ZERO out of Five Skulls
To endure ‘Chaos’, keep repeating: “It’s only a ripoff… it’s only a ripoff…”
Okay, I’m thoroughly confused. Because it feels like I just sat through a remake of “Last House on the Left”, but the credits of the film (which is called “Chaos”) don’t make any mention of it. In fact, the credits claim that the film was “based on an original idea by David DeFalco and Steven Jay Bernheim.” Huh. Neither of them was involved in the making of “Last House on the Left”, as far as I can tell. Well, there must be a script credit, or at least a story credit to Ingmar Bergman’s “The Virgin Spring”, which was the inspiration for Wes Craven’s adored 1972 exploitation flick, right? No. But hold on – the poster for the movie uses a direct quote from the “Last House on the Left” marketing campaign (as well as ripping off “Deranged”). And still, no credit is given.
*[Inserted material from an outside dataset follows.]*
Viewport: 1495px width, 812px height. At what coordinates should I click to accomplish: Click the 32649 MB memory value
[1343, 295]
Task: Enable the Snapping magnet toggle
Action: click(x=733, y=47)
Fuck a review – is that even legal?
Why anyone would want to remake such a graceless, unpleasant, and limited film as “Last House on the Left” is far beyond me. I’m not saying that it’s a bad movie (although being forced to watch it at a Little League barbecue at age 10 was probably not the best way to be introduced to its particular “flavor”), but what in God’s name can be gained by a near shot-for-shot remake, other than a modest pop in visibility for an unscrupulous, uninspired production? I think Craven made his point well enough in 1972, with a deceptively simple story that resonated with the political unrest of the time. Nothing new is brought to the table here other than an ending that undermines the only point that the original film had to begin with, making the entire effort completely gratuitous.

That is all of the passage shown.